Remix.run Logo
latexr 4 days ago

It was clearly AI generated. So the author is clearly OK with using AI to generate slop in an area they don’t work in, while simultaneously decrying its use in an area they do work in. If they believe so strongly that AI use is destroying their industry, they should reflect on its effect on other industries too (it is well-documented how artists are being negatively impacted).

I agree with the commenters above that it makes the critique fall flat. The author is saying “This thing is so frustrating and harmful it makes me want to stop working in a field because of it. Oh, by the way, I use this tool myself for other things, and will indeed pivot to contribute directly to them”.

ryandv 4 days ago | parent | next [-]

Exactly. The self-contradiction exposes this farce of an arrangement for what it is: talented engineers are presented with immense monetary incentives to automate themselves out of the workforce, their carefully honed craftsmanship to be replaced by hordes of monkeys at typewriters producing voluminous slop.

Anybody can plainly see that the emperor is without clothes, but so long as the C-level rhetoric is sung to the tune of "Either you have to embrace the AI, or you get out of your career," [0] you may as well put on your own clown nose and wig and start dancing while the music is still playing and there are still seats out.

Farcical circumstances prompt paradoxical responses.

[0] https://news.ycombinator.com/item?id=44808645

Lutger 4 days ago | parent | prev [-]

I didn't interpret it as decrying the use of AI. Especially because he plans to dedicate his time and energy into researching the very same AI he rants about, basically promoting its use!

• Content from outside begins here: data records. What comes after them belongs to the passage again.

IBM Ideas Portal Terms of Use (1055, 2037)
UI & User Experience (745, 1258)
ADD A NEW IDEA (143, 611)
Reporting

Instead, I see it as a deeply personal rant about the state of affairs which he considers inevitable himself. That is why he leaves the ship.

Before AI slop, there has always been just the agile slop of the bare(ly) minimum product, good enough to woo the ones making a buying decision, or at least until the career sharks have moved on to the next thing. That kind of slop has always been there and everywhere actually. Its called capitalism, or consumerism. The trick is to work for a place that isn't squeezed too hard, because its still in the investment phase or because it just earns money on its own merit.

AI will certainly transform things, just like higher level languages and frameworks have done so. Maybe programming without AI will be the 'micro optimization' of the future: something that is still there and valuable, but only sometimes and only in a certain niche. Slop is eternal, it just has a new face and a new name.

This blog to me is a nice personal rant about a smart young developer coming of age, trying to find his way and guard his ideals or standards against the onslaught of consumerism, just as ambitious young developers always have tried to do.